Nach einer leichten Erholung in den Jahren 2010 und 2011, als die Autobauer noch einmal kräftig Platin für Autokatalysatoren orderten, ging es für Südafrikas Platinindustrie und auch Marktführer Angloplat steil bergab. Das vergangene Jahr werden die Förderer vom Kap so schnell nicht vergessen. Was schiefgehen konnte, ging schief: Die Autoindustrie begann zu schwächeln und mit ihr der Preis des weißen Edelmetalls, der um fast 30 Prozent einbrach. Gleichzeitig liefen dem Unternehmen die Kosten für Löhne und Strom immer weiter aus dem Ruder. Zwischen 2008 und 2012 stiegen sie Jahr für Jahr im Schnitt um 18 Prozent – und drückten Angloplat tief in die roten Zahlen. 2012 meldete das Unternehmen dann sogar einen Betriebsverlust von umgerechnet rund 600 Millionen Euro. Seitdem kämpft die neue Führung um Chris Griffith verzweifelt um eine Wende.

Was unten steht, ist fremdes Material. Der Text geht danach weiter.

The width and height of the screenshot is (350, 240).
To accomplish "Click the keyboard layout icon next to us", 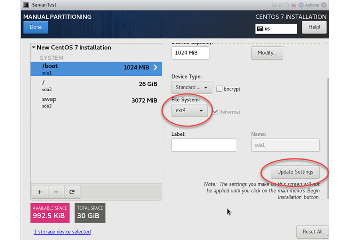I will tap(260, 29).
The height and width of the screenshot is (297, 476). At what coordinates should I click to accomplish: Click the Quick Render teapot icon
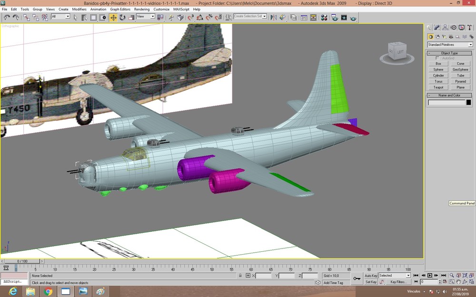(353, 18)
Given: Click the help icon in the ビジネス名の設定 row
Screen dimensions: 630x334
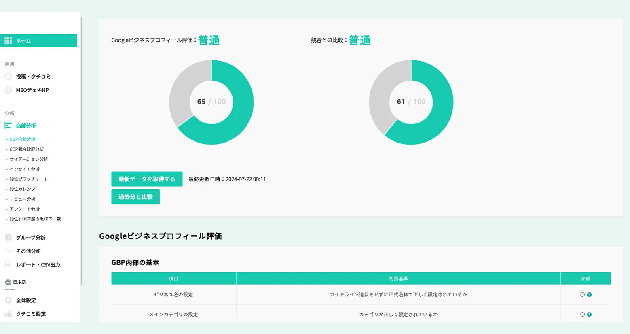Looking at the screenshot, I should pos(589,295).
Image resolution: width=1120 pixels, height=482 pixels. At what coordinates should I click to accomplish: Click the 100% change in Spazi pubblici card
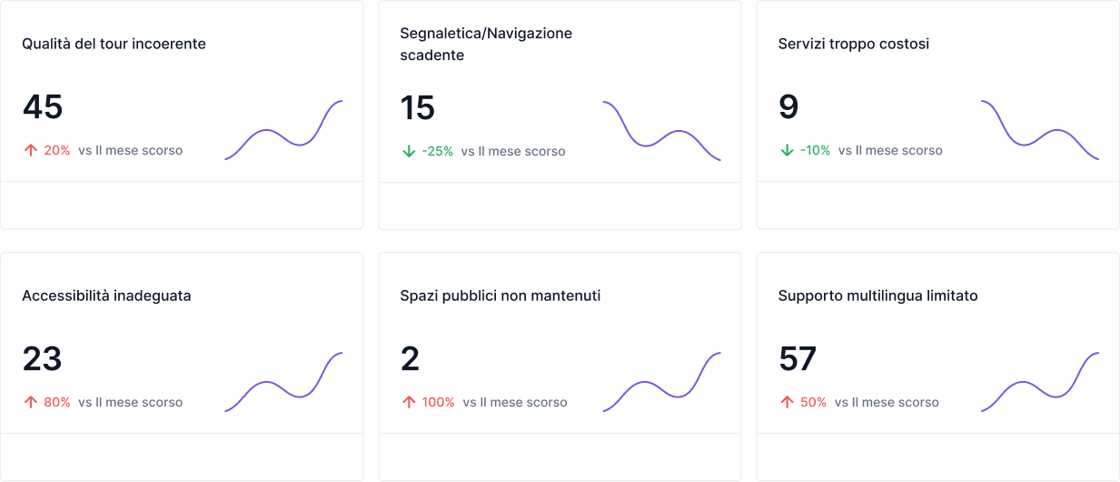438,402
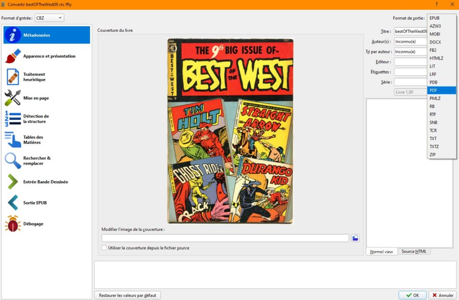
Task: Click the Best of the West cover preview
Action: coord(230,130)
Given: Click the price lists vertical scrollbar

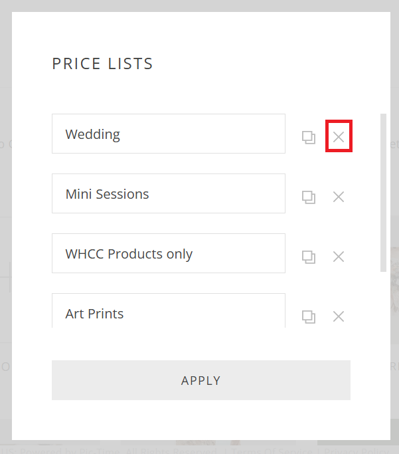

Vor allem aber erschütterte 2012 eine Reihe gewalttätiger Streiks die Branche. Allein Angloplat verlor im vergangenen Jahr mit über 300000 Unzen rund 15 Prozent seiner gesamten Produktion und geriet dadurch finanziell immer mehr in die Bredouille. Trotz einer Kapitalerhöhung sind seine Schulden auf über eine Milliarde Euro gestiegen.

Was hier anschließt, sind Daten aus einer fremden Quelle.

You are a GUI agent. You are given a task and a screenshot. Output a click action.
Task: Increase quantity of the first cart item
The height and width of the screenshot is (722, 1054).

Um der Abwärtsspirale zu entrinnen, zogen die Mutter Anglo American und der neue Konzernchef Chris Griffith zu Jahresbeginn schließlich die Notbremse und kündigten massive Kosteneinsparungen an. Statt der einst in Aussicht gestellten Ausweitung der Produktion auf 3,5 Millionen Unzen sollte die inzwischen auf nur noch 2,2 Millionen Unzen gefallene Förderung um weitere 20 Prozent reduziert werden. Dazu wollte das Management gleich mehrere unprofitable Schächte schließen. Besondere Empörung löste bei den Gewerkschaften sowie der südafrikanischen Regierung jedoch das Vorhaben von Angloplat aus, im Rahmen der Sparmaßnahmen bis zu 14000 Jobs zu streichen – rund ein Viertel der gesamten Belegschaft. Bergbauministerin Susan Shabangu geißelte das Unternehmen öffentlich „verantwortungslos“ und nannte das Management „unartige Kinder“. Auch dachte sie laut darüber nach, Angloplat einen Teil seiner Minenrechte zu entziehen, was wiederum die Anleger tief verunsicherte.
Statt der eigentlich geplanten 14000 Arbeiter will Angloplat nun 6000 Kumpel entlassen – und auch nicht alle unprofitablen Schächte schließen. Dadurch dürfte die Produktion in diesem Jahr auch nicht wie allgemein erwartet um 400000 Unzen, sondern zunächst nur um 250000 Unzen sinken.
Analysten wie Justin Froneman und Setendra Naidoo sprachen ganz offen von einer „Kapitulation“ des Unternehmens vor dem Diktat der Politik. Dies ließe Schlimmes für den Rest der Branche erahnen, für die Angloplat als Schwergewicht ein Seismograph ist. Peter Major von Cadiz Corporate Solutions sprach von einem „Präzedenzfall“, der die Misere des Minensektors verschärfen könnte. „Es zeigt den anderen, wie schwer es in Südafrika dieser Tage ist, das zu tun, was jetzt eigentlich getan werden müsste.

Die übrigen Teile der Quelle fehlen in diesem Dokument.